Now you won't get any up-front tax benefits by going this route, but you'd be in the same boat with a 529, as contributions aren't tax-deferred there either. And while both allow your money to grow in a tax-deferred fashion, with a Roth IRA, you've got more flexibility as to how you can use that money. If, for example, you open a Roth IRA with the sole intention of using it to pay for college and you wind up overfunding it, you can still withdraw that money tax- and penalty-free once you reach 59-1/2. With a 529, any excess funds you have will be subject to a 10% penalty on your earnings if they're not used for qualified education purposes. Additionally, unlike 529s, Roth IRAs aren't counted as assets on the Free Application for Federal Student Aid (FAFSA), which means yours won't limit your ability to score some financial aid.
2. Municipal bonds
If the appeal of the 529 lies in the opportunity to grow your money without being taxed on your gains, you may want to consider municipal bonds instead. Municipal bonds offer similar tax benefits in that interest earned is exempt at the federal level. And if you invest in a municipal bond issued by your state of residence, you can avoid paying state and local taxes as well. Unlike 529s, however, the proceeds from municipal bonds can be used however you see fit. You can use your earnings to pay for college, a home, or a giant vat of stuffed bunnies for all the government cares. In other words, that money is yours to use as you see fit, which means if your college costs wind up coming in lower than expected, you won't be penalized for saving too much.

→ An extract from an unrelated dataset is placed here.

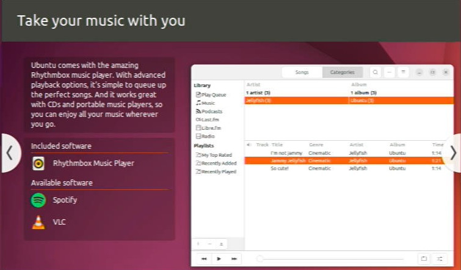The width and height of the screenshot is (461, 270).
Task: Select the Podcasts library entry
Action: (212, 111)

3. Taxable brokerage account
Most 529 plans offer limited investment options, which wouldn't be a bad thing if they were known for their stellar performance. But according to investment research firm Morningstar, traditional mutual funds tend to outperform 529 plans. Furthermore, you're only allowed to make one investment change within a 529 plan per year. Talk about getting locked in. If you're the type who prefers to have more control over your investments, a traditional brokerage account earmarked for college might better serve your needs. While you'll lose the tax advantages of a 529, you'll have no limitations on investment choices or the frequency at which you make them. Play your cards right, and that could translate into lower-cost investments (think index funds and ETFs) coupled with a higher overall return.
While 529s are often an easy, convenient way to accrue some college savings, they're only one of many avenues you could take on the road to financing an education. But regardless of what vehicle you choose, the key is to start as early as possible to give your contributions years to grow. After all, college costs aren't showing signs of deflating any time soon, and if you're hoping to make a dent in that massive tuition bill, you'll need as much time on your side as you can get.